- Born: December 28, 1996 (age 29)
- Education: Biola University La Sierra University
- Occupation: Television personality
- Television: Big Brother 26 (winner); The Amazing Race 38;
- Relatives: Niecy Nash (aunt);

= Chelsie Baham =

American television personality (born 1998)

Chelsie Baham (/'beɪhæm/; born December 28, 1996) is an American reality television personality. She is the winner of the 26th season of the American reality television series Big Brother. She competed on the Big Brother season of The Amazing Race.

==Early life==
Baham attended Rancho Cucamonga High School and played college basketball for Biola University and La Sierra University.
###
### [What you should do]
Rewrite the Chelsie Baham profile from "American television personality" to "La Sierra University.", with "basketball" changed to "volleyball".

### [Dataset entries]
###
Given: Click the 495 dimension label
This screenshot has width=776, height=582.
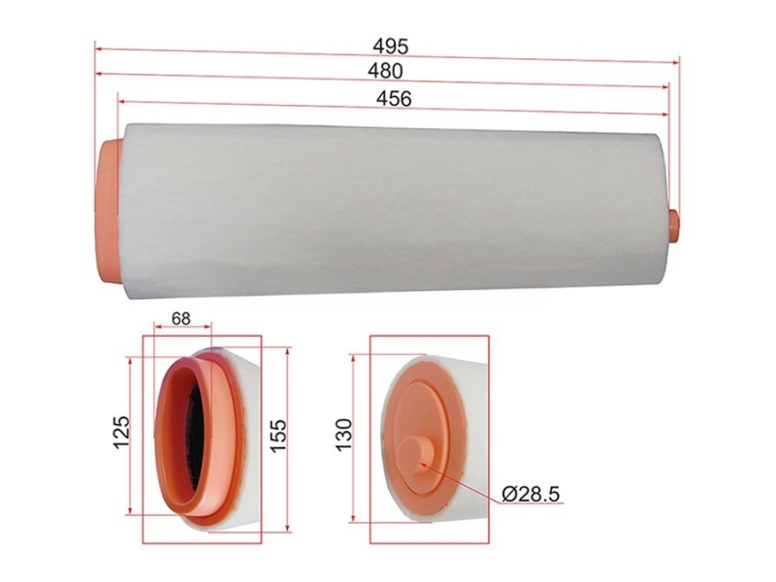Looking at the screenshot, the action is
###
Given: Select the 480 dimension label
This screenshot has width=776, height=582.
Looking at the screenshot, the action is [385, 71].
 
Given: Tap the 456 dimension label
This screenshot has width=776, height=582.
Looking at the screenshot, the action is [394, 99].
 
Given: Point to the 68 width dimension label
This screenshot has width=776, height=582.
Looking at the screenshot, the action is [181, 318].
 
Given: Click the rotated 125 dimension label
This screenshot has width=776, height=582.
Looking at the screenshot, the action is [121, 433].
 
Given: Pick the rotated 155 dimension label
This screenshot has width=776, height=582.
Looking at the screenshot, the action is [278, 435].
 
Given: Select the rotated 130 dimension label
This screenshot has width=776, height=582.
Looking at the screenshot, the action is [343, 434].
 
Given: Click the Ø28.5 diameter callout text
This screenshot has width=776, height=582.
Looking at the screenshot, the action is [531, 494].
###
### [The answer]
American television personality (born 1998)

Chelsie Baham (/'beɪhæm/; born December 28, 1996) is an American reality television personality. She is the winner of the 26th season of the American reality television series Big Brother. She competed on the Big Brother season of The Amazing Race.

==Early life==
Baham attended Rancho Cucamonga High School and played college volleyball for Biola University and La Sierra University.